Sometimes the conspiracies were started by the conspiracy
theorists.
•The bizarre trillion-dollar coin debt solution idea was
first popularized twenty-one years ago by Bo Gritz, a white supremacist and 1992
Populist Party presidential candidate who personally intervened to help resolve
the Ruby Ridge standoff at around the same time as his coin idea and his
presidential run.
Oddly, one of his goals was to abolish the Federal Reserve,
presumably on the grounds of its arbitrary manipulation of the money supply,
but it seems as though he’d fit right in at the Federal Reserve if he likes big
money-printing schemes (indeed, he’s sort of following in the
money-supply-increasing, anti-gold footsteps of populist William Jennings
Bryan).
But it gets weirder still: In his brief prior political
campaign, in 1988, he was technically in the v.p. slot (on the Populist Party
ticket, for which he’d be the presidential candidate in 1992) with David Duke at the top of
the ticket – but he later claimed he’d been misled about who his running mate
would be and had expected it to be extremely colorful congressman James
Traficant. (After meeting Duke, Gritz
abandoned the campaign.)
And to think Gritz probably believes Jewish people are a
threat to sound money.
•But Cornel West says that political and ethnic divisions
aside, it’s time to let the healing begin (actually, there are few things in
the world scarier or more disingenuous-sounding than Cornel West saying things
like “I love Brother [so-and-so],” as he does a bit in the clip of him I linked
in yesterday’s entry).
And so let us turn our attention away from political
conflict toward pop culture items such as the Matrix movies in which West did
cameos (though that may still remind us of the clash between anarchism and socially-constructed
illusions).
On a hunch, I checked to see if someone has in fact made a
montage of clips of Matrix
star Carrie-Anne Moss set to the old song “Carrie Anne” by the Hollies. Naturally, someone has.
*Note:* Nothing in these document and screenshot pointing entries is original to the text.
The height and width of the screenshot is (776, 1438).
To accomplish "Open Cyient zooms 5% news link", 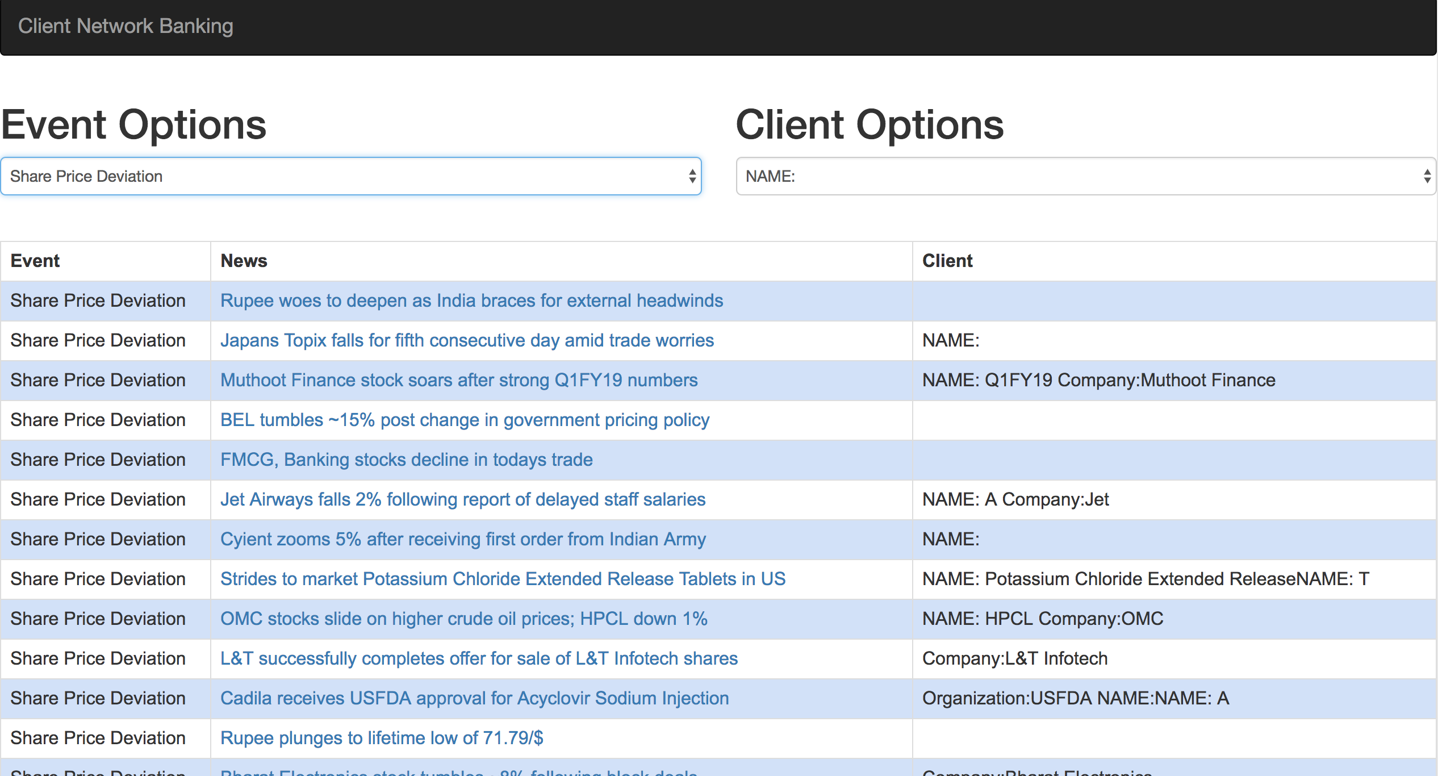I will pos(463,539).
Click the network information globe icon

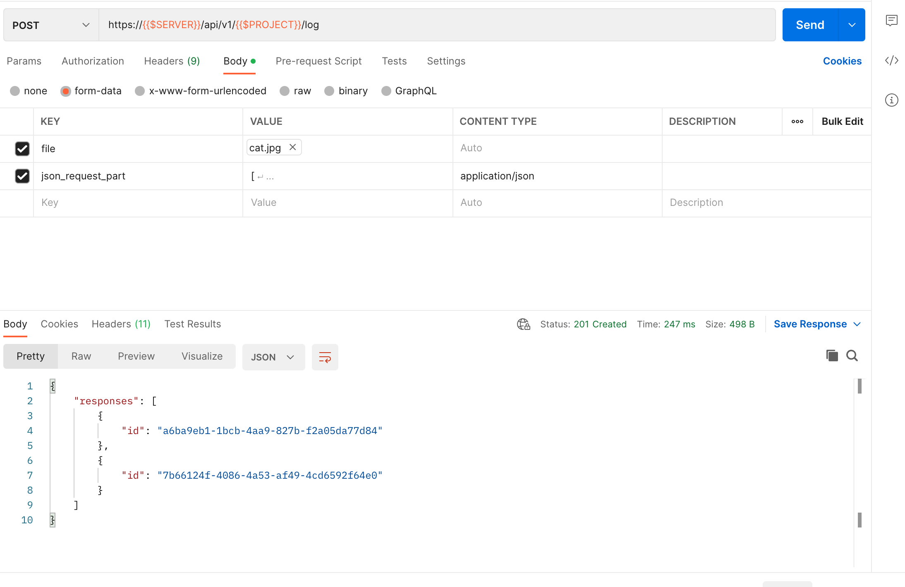tap(523, 324)
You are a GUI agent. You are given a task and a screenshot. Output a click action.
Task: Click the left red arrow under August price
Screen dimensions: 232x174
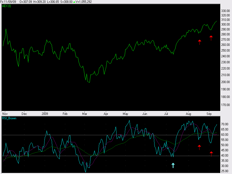(199, 42)
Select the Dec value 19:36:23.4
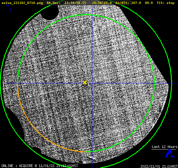This screenshot has height=168, width=178. point(102,3)
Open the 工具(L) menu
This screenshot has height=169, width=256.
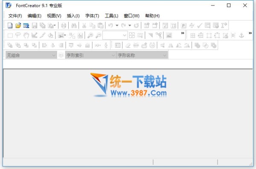[x=111, y=16]
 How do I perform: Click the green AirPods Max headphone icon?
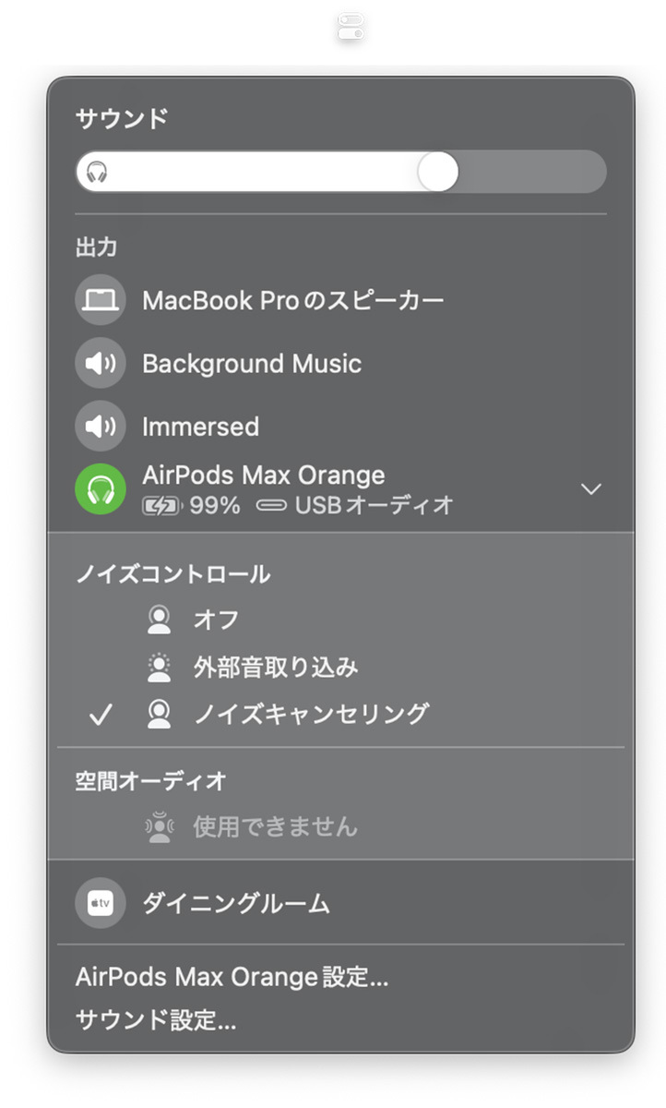pyautogui.click(x=100, y=488)
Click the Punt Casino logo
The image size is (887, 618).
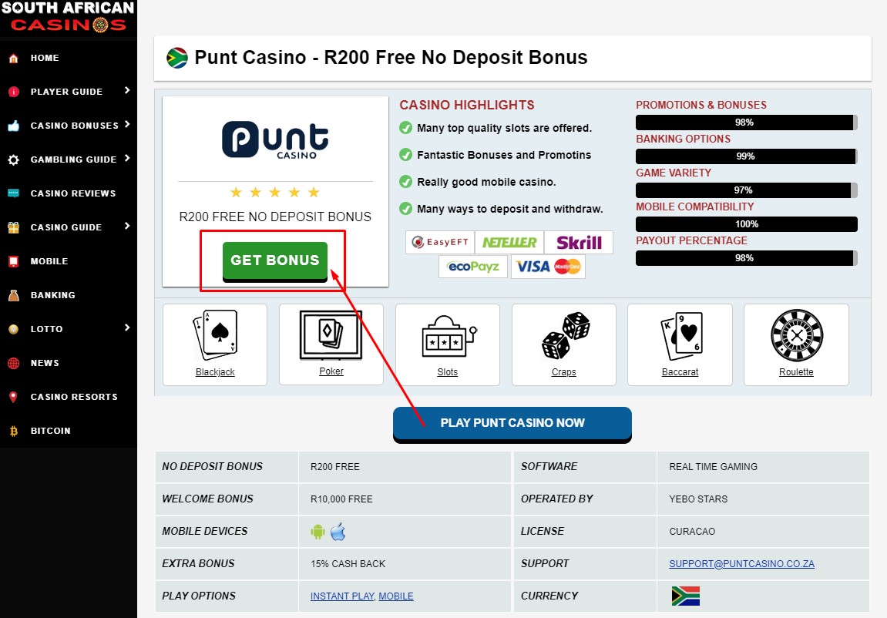(274, 139)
•By the way, I now realize that the Wachowskis actually
accomplished the impressive feat of making her look less sexy than in any of her other appearances – even though
Trinity was still very hot, I think we can all agree. Here is her appearance as a
crazy chick on Baywatch
synopsized in 2.5 minutes.
•If anyone makes a movie about the early days of the Hollies,
I think Rupert Grint (Ron from the Harry Potter movies) should play Tony Hicks
(who sings second here).
•But then, who’s to judge where similar faces end and the
Matrix begins, given how disturbingly bad
the brain is at sorting multiple faces at the same time (h/t Dan McCarthy)?
1 comment:
My cousin, Carrie Ann, married a guy named Bill Hay. Sadly, it didn't last long enough make the next edition of the telephone directory.